By the REV. IRA GRAGG, (St. Louis, Mo.) A sermon preached at the Masonic Home of Missouri, St. Louis, on December 28, 1958.
THERE IS A DIFFERENCE between the Christmas that is and the Christmas that was. Christmas was different when it started. Many are now yearning for the old-fashioned Christmas. What we should yearn for is the original Christmas.
The stores were not open then . . . the stable was.
The mother had no gift for the Baby’s birthday, unless her gift was nurturing love. The father had no gift for the Baby’s birth night, unless his gift was protecting love. Their gifts were not wrapped in attractive packages. The mother’s nurturing love was given by soft arms; the father’s protecting love was given by muscular arms.
Nor was there a tree for the different Christmas; the tree came thirty-three years later, hewn into rough arms and stripped of branches and leaves. There were no lights on that tree; instead, a life was given on it. At the crib for the day of his birth, there was their gift of love. At the cross for the day of his death, there was His gift of light. The Christmas that was different gave light to the darkness.
Two thousand years before radio, there was a night when God broadcast to the world. That night, it was not a station-to-station but a person-to-person hookup.
The Light of the World was born; not a bulb, but a baby.
The hope the Prophets held became the hope the Apostles had. The birth night took fading hopes out of mothballs and gave them into hands holding lights. The gloom in all the accents of dark untruth is replaced by the glow of the Christ Light that is shining in our darkness.
The Christmas that was different gave warmth to coldness.
All pride that is cold melts in pain. All snobbery that is ice thaws in sickness. Cold hearts cannot rebel against the warmth of the Christmas gospel, and Scrooge is the total witness to that. Tiny Tim is the picture of the eternal child-heart that holds the likeness of the kingdom of heaven. The warmth of the stable is the resource that comes to grips with the cold tragedies that intrudes into our days. The difference that Christmas made is seen in the difference a letter makes. Piety is cold, being only the frozen devotion that pretends at the real thing. Take the letter “e” out of piety for the word pity, and you have the essential mood that belongs to Christmas Eve.

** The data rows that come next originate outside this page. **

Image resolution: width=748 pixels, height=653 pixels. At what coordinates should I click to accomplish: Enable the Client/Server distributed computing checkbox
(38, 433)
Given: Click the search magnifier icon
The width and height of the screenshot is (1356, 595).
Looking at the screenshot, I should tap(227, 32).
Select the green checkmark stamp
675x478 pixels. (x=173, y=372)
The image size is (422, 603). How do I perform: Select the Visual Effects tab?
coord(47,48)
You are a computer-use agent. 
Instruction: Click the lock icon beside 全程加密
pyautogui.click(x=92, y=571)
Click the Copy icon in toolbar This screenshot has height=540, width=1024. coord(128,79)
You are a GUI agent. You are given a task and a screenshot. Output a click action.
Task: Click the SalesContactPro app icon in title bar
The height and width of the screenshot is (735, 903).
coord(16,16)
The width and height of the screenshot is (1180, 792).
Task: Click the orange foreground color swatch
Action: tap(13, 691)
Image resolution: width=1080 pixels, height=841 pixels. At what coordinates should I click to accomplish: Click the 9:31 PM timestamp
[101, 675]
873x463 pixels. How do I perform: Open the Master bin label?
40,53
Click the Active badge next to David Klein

Gory is cold, being the description of the cold field of war and the cold bodies strewn upon the field. Add the letter “1” to gory for the word glory, and you have the essential tone that fills the sky at night – glory to God in the highest.
Five letters spell the words force and faith. Force is the cold of the keeper of the inn and the king in the palace. Faith is the warmth of wise men on the road and shepherds abiding in the field watching their flocks by night. There isn’t much difference in the words, but what difference there is becomes the distance between the cold heart in the palace and the warm hearts in the field.
The Christmas that was different gave strength to weakness. This night, most people are tired out from shopping. That night, those people were tired out from searching. Humanity was actually down to its last gasp when the new life came. It was a tired-out world into which the tireless Christ came.
We are showing little improvement in the record with our exhaustions and frustrations. By every recognized rule of our modern afflictions, Joseph could have had a heart-stroke and Mary could have had a nervous breakdown. But, these two persons were moved by what Horace Bushnell said is the only relic of Paradise left us – marriage. The man and the woman started a family, and, married to each other, married themselves to the strength of character and honor that produced the strongest power the world has known. That power came to expression in the life of their son.
We know him as Jesus of Nazareth.
The Christmas that was different gave life to deadness.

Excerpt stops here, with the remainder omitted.